Por Jesús Manrique
Vivíamos una calle más allá el uno del otro, éramos casi vecinos, pero solo lo conocía de vista. Recordaba su cara, pero no su nombre. Lo he visto casi cada día al atardecer en mi itinerario de los días laborables al pasar por la puerta de su casa, caminar a tramos por la acera en un invierno caprichoso con frío en la calle, de noches y madrugadas gélidas, aunque en el centro del día el sol se dejase sentir con fuerza. Las calles del pueblo sin apenas transeúntes en un tiempo de pandemia que las ha dejado aún más aletargadas de lo que ya de por sí las adormece el invierno.
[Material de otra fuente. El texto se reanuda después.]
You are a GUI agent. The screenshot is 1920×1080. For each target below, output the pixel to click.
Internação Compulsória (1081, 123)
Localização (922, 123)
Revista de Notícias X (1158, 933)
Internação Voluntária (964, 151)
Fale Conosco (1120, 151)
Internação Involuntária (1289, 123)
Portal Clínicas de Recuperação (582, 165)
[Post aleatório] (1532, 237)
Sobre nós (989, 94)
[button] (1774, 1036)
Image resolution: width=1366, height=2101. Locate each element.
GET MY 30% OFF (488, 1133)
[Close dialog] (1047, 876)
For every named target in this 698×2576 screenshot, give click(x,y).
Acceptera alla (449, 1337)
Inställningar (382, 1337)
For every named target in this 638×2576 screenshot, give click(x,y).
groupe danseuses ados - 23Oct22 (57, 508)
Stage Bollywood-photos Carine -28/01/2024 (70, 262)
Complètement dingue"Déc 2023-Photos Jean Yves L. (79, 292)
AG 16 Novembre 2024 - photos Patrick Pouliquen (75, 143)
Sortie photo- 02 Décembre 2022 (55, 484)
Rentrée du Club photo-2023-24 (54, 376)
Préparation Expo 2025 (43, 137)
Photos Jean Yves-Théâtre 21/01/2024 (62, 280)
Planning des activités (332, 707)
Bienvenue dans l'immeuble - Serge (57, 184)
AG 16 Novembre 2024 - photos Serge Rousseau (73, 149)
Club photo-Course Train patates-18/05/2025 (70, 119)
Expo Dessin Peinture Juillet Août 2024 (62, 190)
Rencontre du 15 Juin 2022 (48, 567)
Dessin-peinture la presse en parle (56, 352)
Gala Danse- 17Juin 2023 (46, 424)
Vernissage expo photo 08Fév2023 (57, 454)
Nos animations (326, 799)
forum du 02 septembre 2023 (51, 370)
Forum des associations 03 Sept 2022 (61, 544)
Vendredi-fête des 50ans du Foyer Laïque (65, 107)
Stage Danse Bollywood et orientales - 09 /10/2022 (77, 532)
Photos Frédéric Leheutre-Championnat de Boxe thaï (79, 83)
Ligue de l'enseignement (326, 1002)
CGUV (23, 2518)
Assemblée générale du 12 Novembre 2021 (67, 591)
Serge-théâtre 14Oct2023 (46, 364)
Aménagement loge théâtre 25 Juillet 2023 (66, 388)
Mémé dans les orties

Lo he visto cubierto con su abrigo y un gorro de lana dando pequeños paseos o buscando tal vez un encuentro con alguien que no fuese él mismo, o puede que ambas cosas a la vez ajeno a las nuevas formas de comunicación que posibilitan un mayor vínculo con los otros. Serio y ensimismado me miraba con discreción cada vez esperando acaso mi saludo. Y yo, sin tener en cuenta esa señal, sin que mis actos acompañasen al pensamiento, no le ofrecía un educado adiós o una simple observación después de tan repetidas coincidencias en la calle. ¿Qué esfuerzo me habría costado? Un feo gesto por mi parte, pienso. O lo mismo él se limitada a mirar sin ver ni esperar nada, acostumbrado al pesar de cuando no salen las cuentas, a las noches largas o a tragar sus reflexiones interiores como de la boca al estómago pasa la saliv
Una corriente de aire empujaba hacia la calle la cortina que tapaba la puerta de su casa donde seguro que antaño también debió alojarse la alegría. Y en ese pequeño intervalo de tiempo en el que nos cruzábamos al caminar me llegaba una sensación de frío equiparable al de su interior que yo le achacaba en mi cabeza. Un día supe que vivía solo. Una soledad quizás no deseada, un aislamiento impuesto, sin las relaciones ambicionadas. Una soledad diferente a esa otra elegida que nos enriquece. A solas leemos, escuchamos música, ordenamos nuestras cosas, planeamos los años futuros, lo que queremos o no para nuestra vida…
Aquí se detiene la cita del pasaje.